Required action: Below is a block of entries; repeat exactly the lines starting at the line that contains "Использование сайта (187, 2535)" and ending at the line that contains "https://nobelweeklights.se/ (134, 835)", both included.

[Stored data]

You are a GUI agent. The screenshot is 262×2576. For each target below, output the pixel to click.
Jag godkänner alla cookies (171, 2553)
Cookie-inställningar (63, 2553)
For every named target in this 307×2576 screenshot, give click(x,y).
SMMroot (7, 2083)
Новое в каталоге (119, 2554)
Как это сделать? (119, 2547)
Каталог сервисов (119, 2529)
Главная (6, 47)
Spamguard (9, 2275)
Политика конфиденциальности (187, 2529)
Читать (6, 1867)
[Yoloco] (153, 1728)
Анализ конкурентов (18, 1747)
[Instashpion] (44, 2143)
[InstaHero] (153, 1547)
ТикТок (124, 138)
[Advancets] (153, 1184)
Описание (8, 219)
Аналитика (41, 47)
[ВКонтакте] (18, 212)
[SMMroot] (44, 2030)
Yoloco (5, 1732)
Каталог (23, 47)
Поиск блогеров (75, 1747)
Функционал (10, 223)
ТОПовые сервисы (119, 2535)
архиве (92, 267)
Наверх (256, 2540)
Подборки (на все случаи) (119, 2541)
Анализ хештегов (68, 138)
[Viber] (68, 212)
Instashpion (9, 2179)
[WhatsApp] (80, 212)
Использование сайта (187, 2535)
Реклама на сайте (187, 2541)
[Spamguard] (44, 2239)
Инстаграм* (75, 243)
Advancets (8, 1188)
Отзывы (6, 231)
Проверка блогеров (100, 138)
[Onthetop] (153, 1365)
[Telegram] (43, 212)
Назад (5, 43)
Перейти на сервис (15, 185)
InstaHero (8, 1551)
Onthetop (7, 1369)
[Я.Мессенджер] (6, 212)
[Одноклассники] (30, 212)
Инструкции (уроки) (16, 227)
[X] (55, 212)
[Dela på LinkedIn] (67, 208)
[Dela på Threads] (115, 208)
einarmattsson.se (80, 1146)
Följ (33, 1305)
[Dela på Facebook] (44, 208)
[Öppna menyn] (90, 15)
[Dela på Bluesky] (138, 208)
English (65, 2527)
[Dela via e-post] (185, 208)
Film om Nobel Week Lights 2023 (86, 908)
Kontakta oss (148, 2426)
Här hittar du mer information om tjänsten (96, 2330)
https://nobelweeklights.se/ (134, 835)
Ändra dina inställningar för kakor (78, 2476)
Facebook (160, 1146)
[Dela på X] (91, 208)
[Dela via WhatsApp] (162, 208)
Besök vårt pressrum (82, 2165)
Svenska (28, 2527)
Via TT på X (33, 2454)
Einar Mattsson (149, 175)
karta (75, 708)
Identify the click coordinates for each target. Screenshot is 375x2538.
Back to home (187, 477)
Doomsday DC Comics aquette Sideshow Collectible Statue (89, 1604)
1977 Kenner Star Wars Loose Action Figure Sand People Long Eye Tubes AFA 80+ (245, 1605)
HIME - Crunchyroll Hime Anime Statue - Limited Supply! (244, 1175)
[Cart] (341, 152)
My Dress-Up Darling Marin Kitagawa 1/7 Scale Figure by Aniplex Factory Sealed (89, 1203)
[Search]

Problem solution:
Использование сайта (187, 2535)
Реклама на сайте (187, 2541)
[Spamguard] (44, 2239)
Инстаграм* (75, 243)
Advancets (8, 1188)
Отзывы (6, 231)
Проверка блогеров (100, 138)
[Onthetop] (153, 1365)
[Telegram] (43, 212)
Назад (5, 43)
Перейти на сервис (15, 185)
InstaHero (8, 1551)
Onthetop (7, 1369)
[Я.Мессенджер] (6, 212)
[Одноклассники] (30, 212)
Инструкции (уроки) (16, 227)
[X] (55, 212)
[Dela på LinkedIn] (67, 208)
[Dela på Threads] (115, 208)
einarmattsson.se (80, 1146)
Följ (33, 1305)
[Dela på Facebook] (44, 208)
[Öppna menyn] (90, 15)
[Dela på Bluesky] (138, 208)
English (65, 2527)
[Dela via e-post] (185, 208)
Film om Nobel Week Lights 2023 (86, 908)
Kontakta oss (148, 2426)
Här hittar du mer information om tjänsten (96, 2330)
https://nobelweeklights.se/ (134, 835)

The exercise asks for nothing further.